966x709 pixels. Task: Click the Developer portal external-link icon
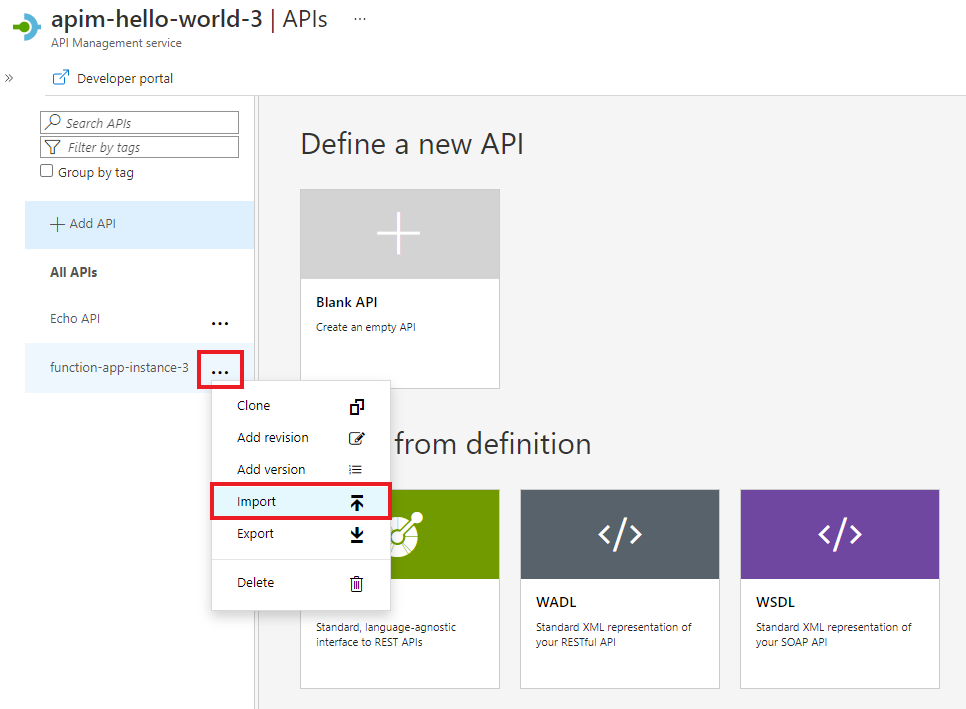pyautogui.click(x=63, y=77)
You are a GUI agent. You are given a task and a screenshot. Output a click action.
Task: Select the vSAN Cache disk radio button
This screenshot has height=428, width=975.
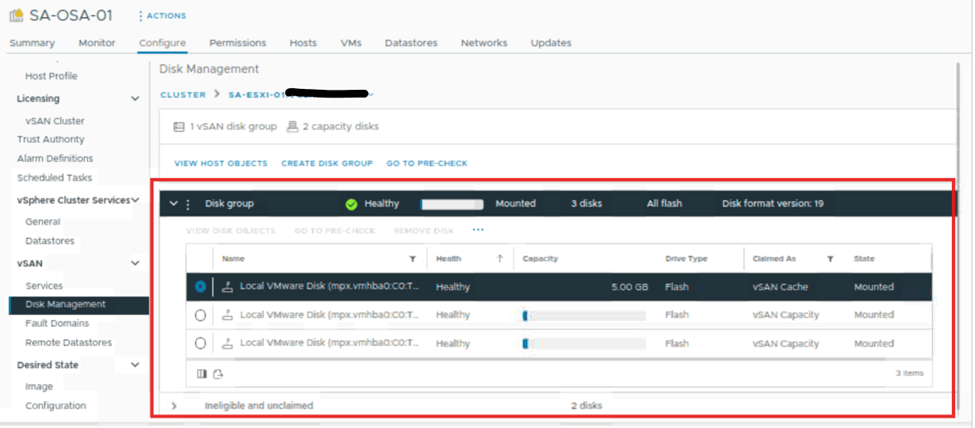click(201, 286)
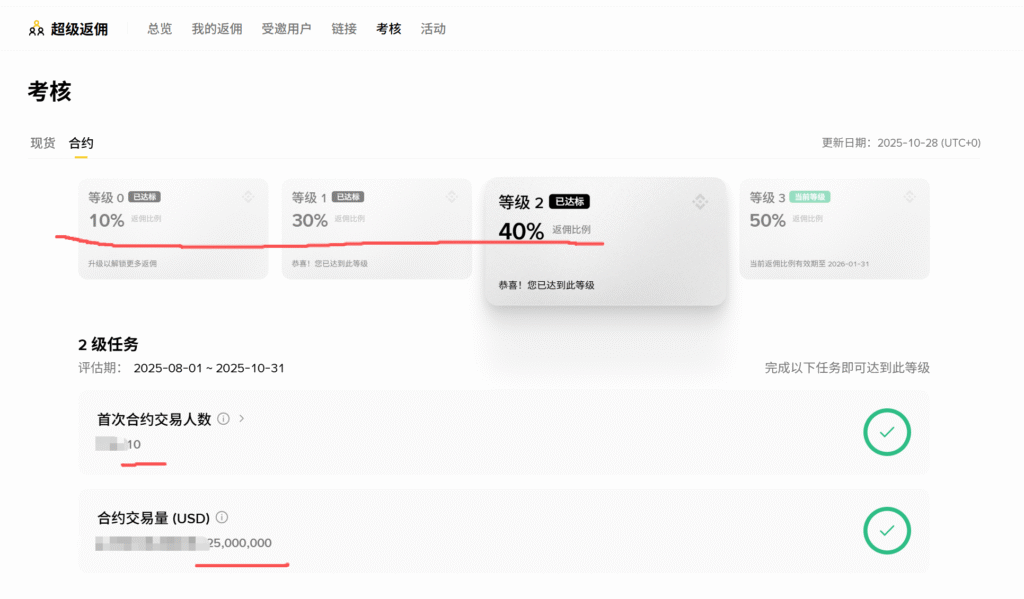The height and width of the screenshot is (599, 1024).
Task: Click the diamond icon on 等级 0 card
Action: pyautogui.click(x=248, y=197)
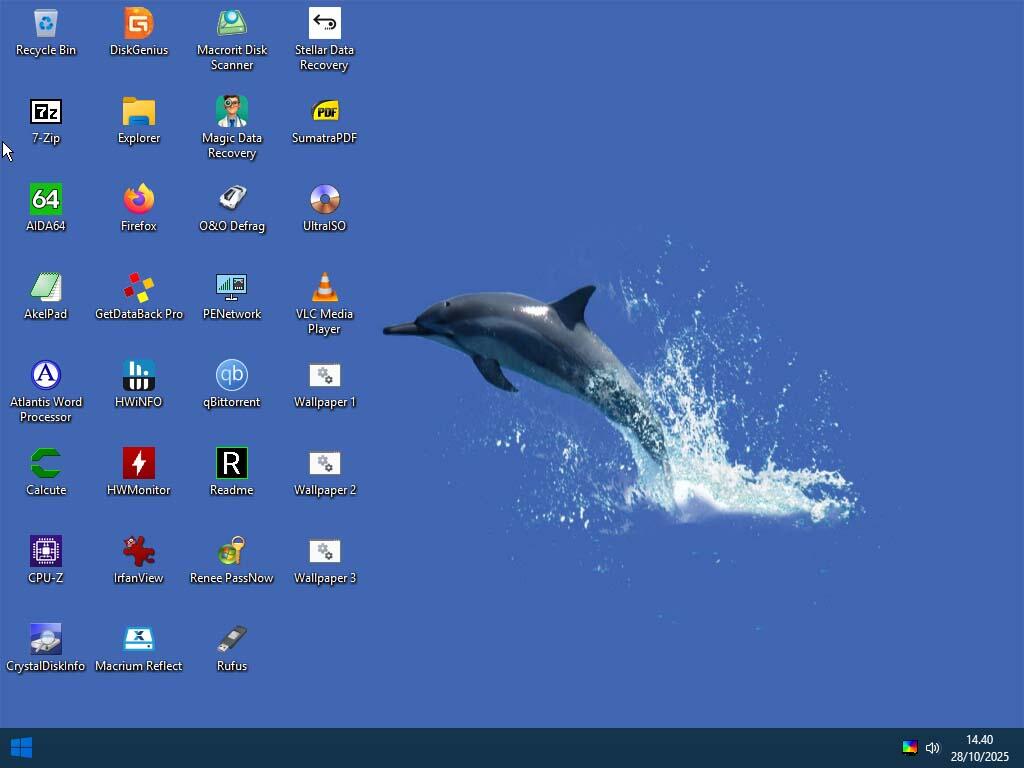Image resolution: width=1024 pixels, height=768 pixels.
Task: Select the 7-Zip desktop shortcut
Action: click(x=46, y=112)
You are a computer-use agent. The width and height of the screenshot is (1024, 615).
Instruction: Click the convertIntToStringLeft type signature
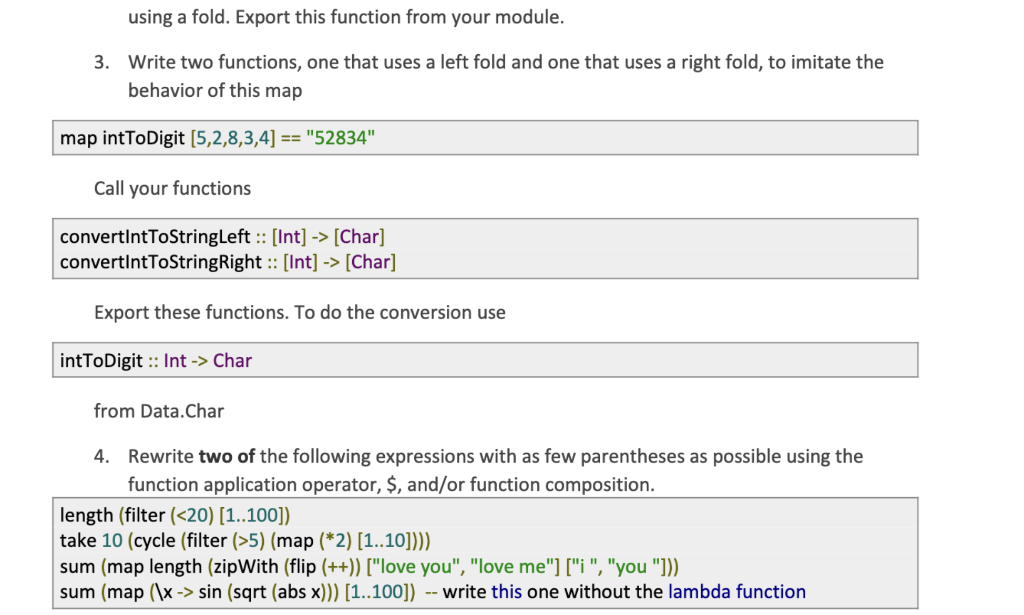coord(220,236)
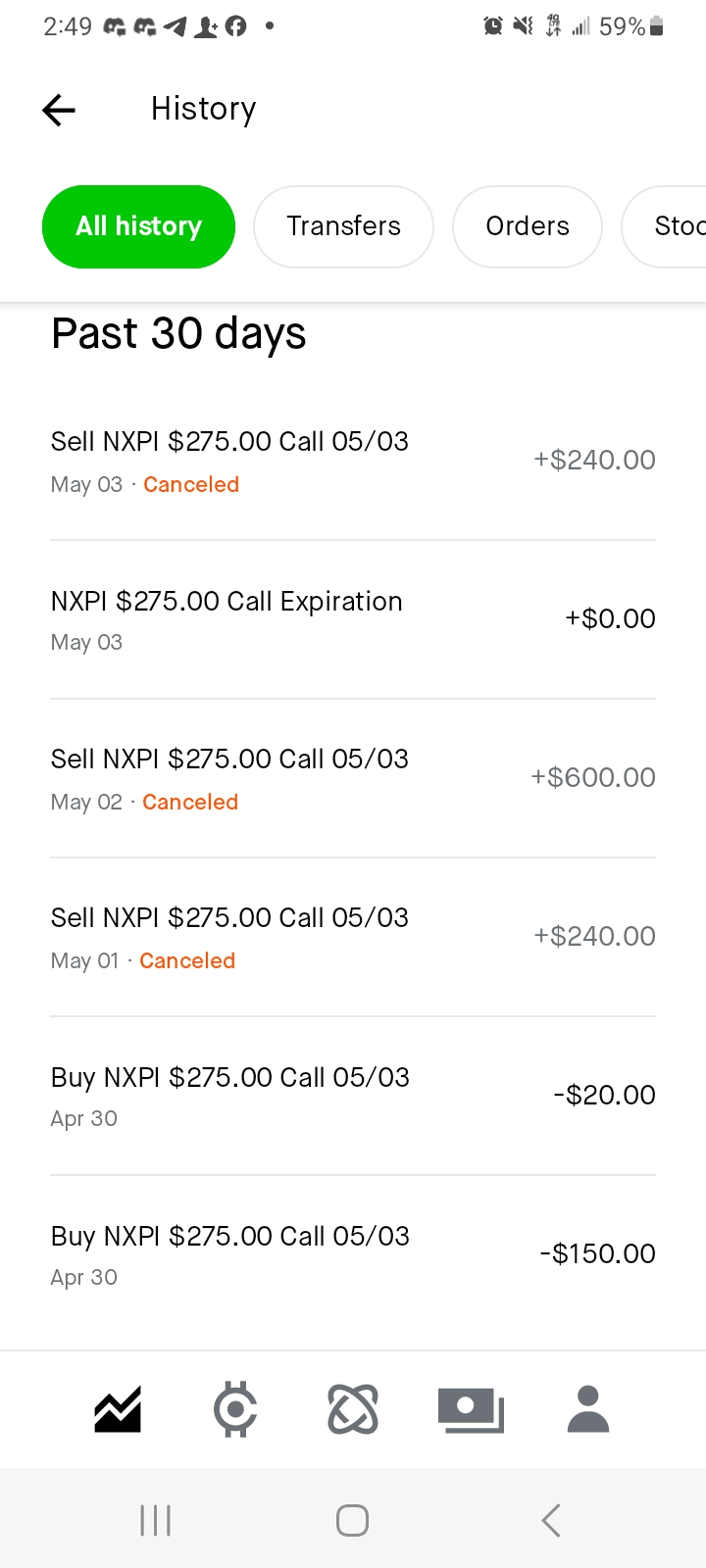Switch to the Orders filter
Screen dimensions: 706x1568
527,226
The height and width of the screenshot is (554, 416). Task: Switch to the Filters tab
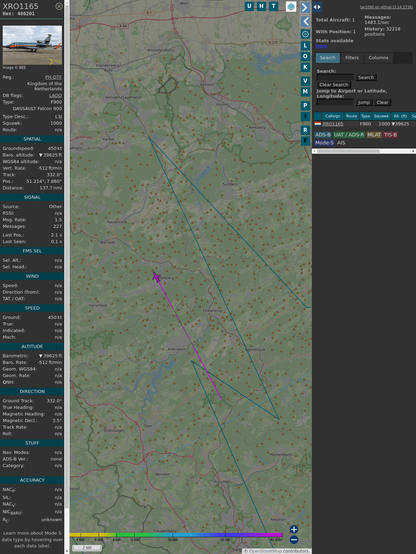tap(352, 58)
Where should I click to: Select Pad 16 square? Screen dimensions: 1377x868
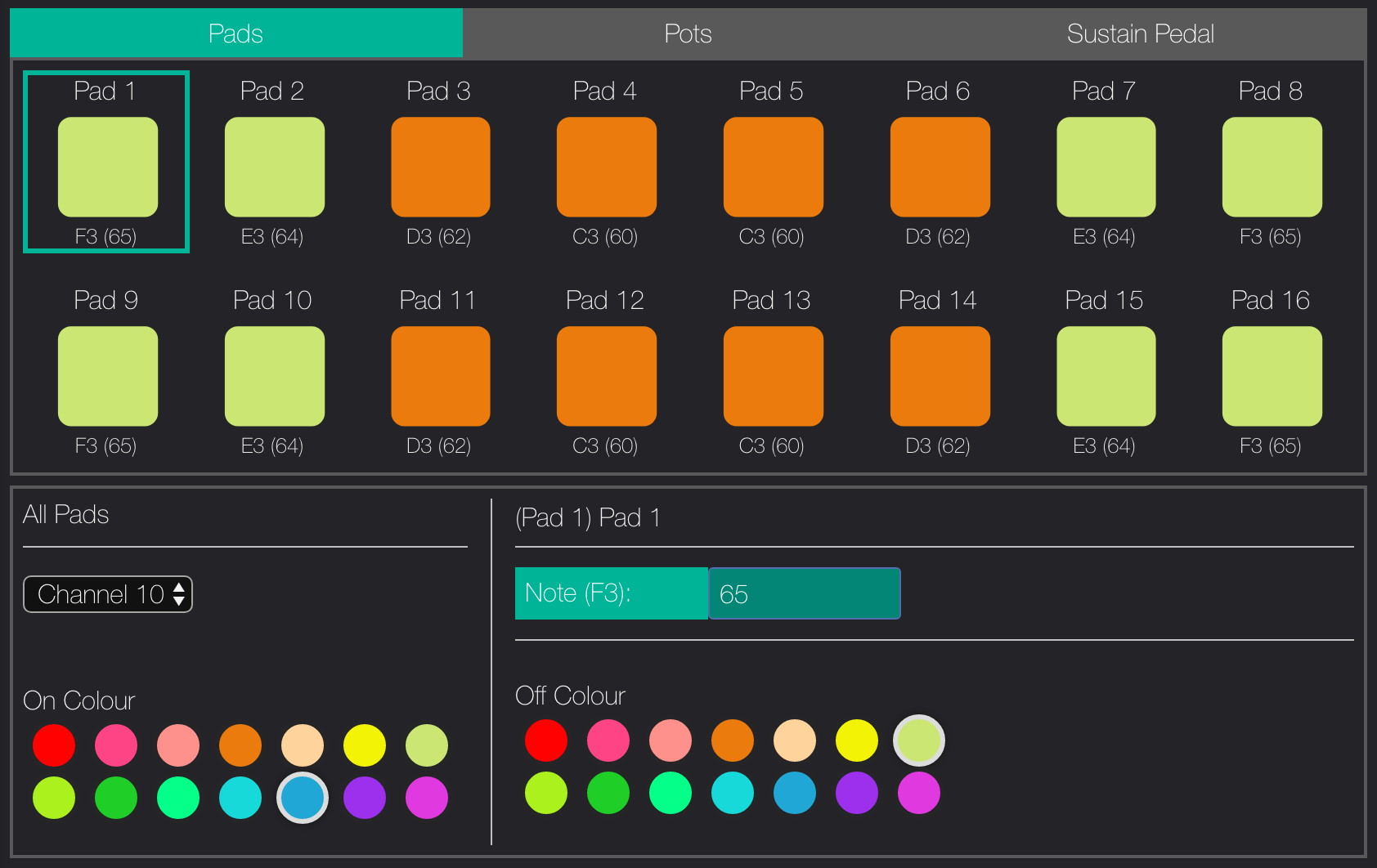pyautogui.click(x=1272, y=376)
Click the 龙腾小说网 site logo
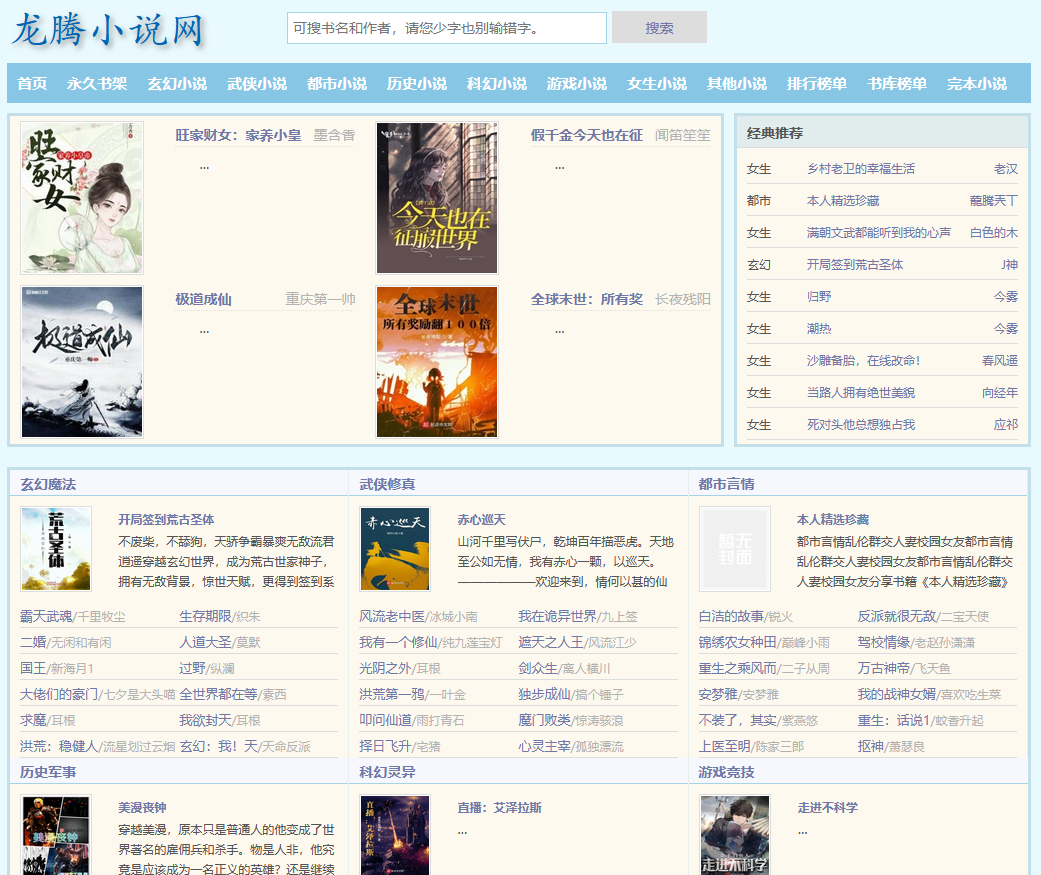The image size is (1041, 875). point(108,30)
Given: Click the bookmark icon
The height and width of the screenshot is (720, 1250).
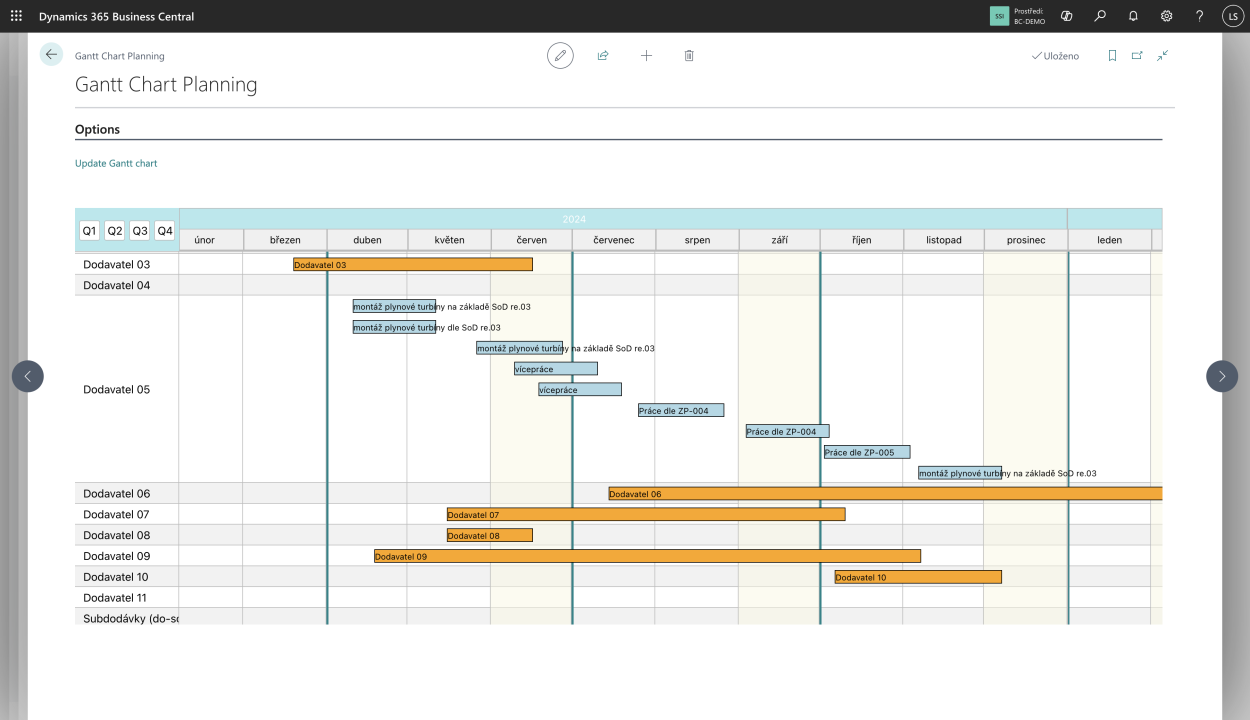Looking at the screenshot, I should (1112, 56).
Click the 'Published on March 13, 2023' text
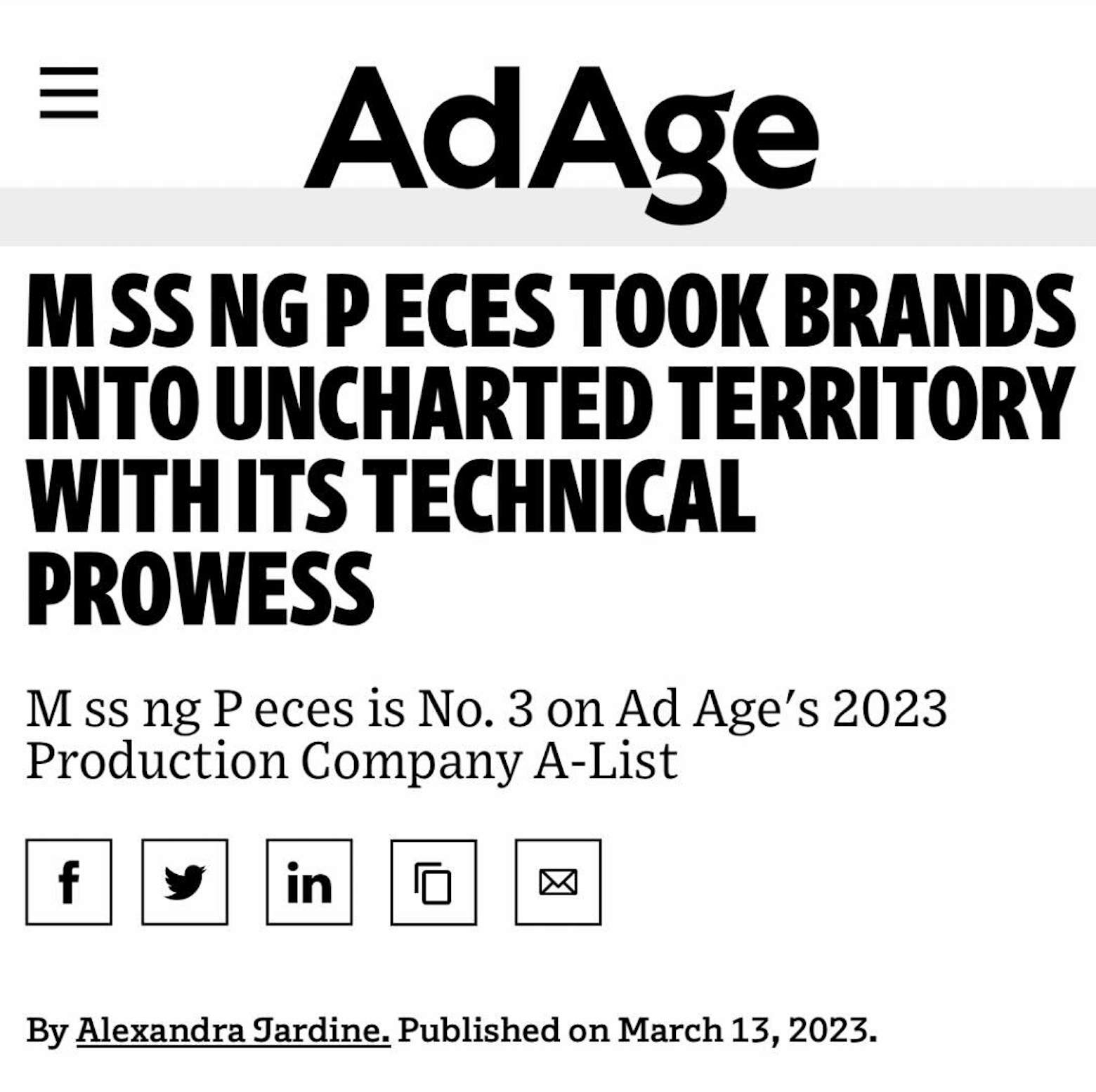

------------------------------------------------

> Aim of the exercise
Check each line of the material for the string "agent", then state how many lines have it and nothing more.

> Result of this task
2